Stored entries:
- - - - -

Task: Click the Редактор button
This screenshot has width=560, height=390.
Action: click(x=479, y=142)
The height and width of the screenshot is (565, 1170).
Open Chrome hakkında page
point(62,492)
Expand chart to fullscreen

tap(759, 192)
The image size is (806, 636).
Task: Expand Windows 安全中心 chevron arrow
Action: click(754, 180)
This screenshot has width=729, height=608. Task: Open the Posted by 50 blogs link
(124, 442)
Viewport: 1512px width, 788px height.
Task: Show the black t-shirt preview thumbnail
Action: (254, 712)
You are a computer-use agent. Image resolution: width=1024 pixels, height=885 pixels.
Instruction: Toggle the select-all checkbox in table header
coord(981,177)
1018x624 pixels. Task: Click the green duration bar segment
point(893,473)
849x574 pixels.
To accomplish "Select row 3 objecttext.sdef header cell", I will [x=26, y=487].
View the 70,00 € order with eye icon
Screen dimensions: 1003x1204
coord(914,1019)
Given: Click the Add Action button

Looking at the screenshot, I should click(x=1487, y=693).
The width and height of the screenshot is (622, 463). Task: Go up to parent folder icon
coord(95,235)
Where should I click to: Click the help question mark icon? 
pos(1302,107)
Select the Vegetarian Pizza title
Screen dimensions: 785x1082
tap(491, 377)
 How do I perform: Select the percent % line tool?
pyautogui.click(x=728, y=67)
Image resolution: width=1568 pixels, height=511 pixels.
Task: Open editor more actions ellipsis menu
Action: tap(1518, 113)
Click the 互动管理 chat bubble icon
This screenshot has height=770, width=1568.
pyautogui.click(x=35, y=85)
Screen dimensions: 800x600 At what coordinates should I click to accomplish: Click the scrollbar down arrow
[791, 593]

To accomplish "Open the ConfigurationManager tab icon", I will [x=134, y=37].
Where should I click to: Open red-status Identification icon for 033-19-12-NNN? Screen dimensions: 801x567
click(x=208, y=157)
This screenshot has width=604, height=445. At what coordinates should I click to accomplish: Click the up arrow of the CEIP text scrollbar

- - - - -

Using the entries above, find all lines with "will". Copy them.

> **Result**:
To accomplish "Select row 3 objecttext.sdef header cell", I will [x=26, y=487].
To accomplish "Open the ConfigurationManager tab icon", I will [x=134, y=37].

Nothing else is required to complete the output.